Heng Samrin and his wife Sao Ty offered sacks of rice, canned fish, drinking water and tea to monks at the temple, also know as Wat Thkov.
Wat Kiri Sovannaram is located in Anlong Chrey in Ponheakraek District in Tboung Khmum Province where Heng Samrin was born into a poor peasant family in 1934.
In his memoirs, published in English last year, he recounted how he started studying under a monk at the temple at the age of 12.
“I stayed with him until 1949 when I myself became a monk, studying at a Buddhist elementary school for five years,” the honorary president of the Cambodian People’s Party wrote.
Temple burnt to the ground by French forces in 1950s
Heng Samrin recalled that Wat Thkov dated back to 1827 and was burnt to the ground by French colonial forces fighting Khmer Issarak revolutionaries in the 1950s.

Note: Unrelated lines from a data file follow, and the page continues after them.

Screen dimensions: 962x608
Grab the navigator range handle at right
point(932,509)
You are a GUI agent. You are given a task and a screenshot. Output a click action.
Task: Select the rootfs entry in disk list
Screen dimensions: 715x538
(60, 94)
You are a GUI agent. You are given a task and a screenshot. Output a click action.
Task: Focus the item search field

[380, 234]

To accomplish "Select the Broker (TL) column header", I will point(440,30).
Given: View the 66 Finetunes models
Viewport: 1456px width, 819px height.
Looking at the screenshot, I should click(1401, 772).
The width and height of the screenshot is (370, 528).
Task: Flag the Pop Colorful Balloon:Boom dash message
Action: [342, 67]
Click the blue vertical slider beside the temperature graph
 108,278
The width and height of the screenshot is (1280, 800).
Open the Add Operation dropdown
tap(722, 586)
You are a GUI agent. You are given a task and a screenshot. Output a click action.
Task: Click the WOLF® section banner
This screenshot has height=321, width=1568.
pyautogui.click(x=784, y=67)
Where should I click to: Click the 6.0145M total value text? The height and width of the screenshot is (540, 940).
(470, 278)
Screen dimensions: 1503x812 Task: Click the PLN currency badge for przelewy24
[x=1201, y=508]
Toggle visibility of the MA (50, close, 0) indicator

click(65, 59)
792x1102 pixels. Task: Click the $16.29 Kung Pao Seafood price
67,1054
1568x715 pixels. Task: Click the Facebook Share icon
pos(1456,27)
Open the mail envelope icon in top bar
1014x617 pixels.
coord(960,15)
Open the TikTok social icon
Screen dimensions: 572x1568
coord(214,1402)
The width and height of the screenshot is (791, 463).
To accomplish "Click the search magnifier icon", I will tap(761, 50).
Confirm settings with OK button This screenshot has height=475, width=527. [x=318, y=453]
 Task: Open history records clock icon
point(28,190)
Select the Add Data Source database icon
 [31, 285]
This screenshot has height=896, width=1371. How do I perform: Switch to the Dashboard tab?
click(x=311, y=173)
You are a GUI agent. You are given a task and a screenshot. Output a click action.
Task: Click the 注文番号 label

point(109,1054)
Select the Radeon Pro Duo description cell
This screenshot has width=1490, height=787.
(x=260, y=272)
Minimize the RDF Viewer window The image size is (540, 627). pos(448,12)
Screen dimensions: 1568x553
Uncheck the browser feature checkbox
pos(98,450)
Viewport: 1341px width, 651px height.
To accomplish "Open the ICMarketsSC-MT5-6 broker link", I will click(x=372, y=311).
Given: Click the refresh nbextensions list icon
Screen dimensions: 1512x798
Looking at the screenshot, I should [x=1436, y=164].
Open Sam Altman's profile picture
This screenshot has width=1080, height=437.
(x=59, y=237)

“Like many other temples across the country, it was repaired after Liberation on 7 January 1979,” the former president of the People’s Republic of Kampuchea wrote.
Renovation between 2012 and 2014
“The reconstruction work was, however, not robust, so it was renovated again between 2012 and 2014,” he said.
Ninety-two years after it was founded, Wat Kiri Sovannaram now includes fences and gates, a dormitory and a dining hall.
The temple also has flags, shrines, courtyards, gardens, roads, lighting and a sewage system.
Heng Samrin founded the United Front for the National Salvation of Kampuchea in December, 1978, leading to the overthrow of the Pol Pot regime the following month.
He has been National Assembly speaker since 2006 when he succeeded Prince Norodom Ranarridh who resigned.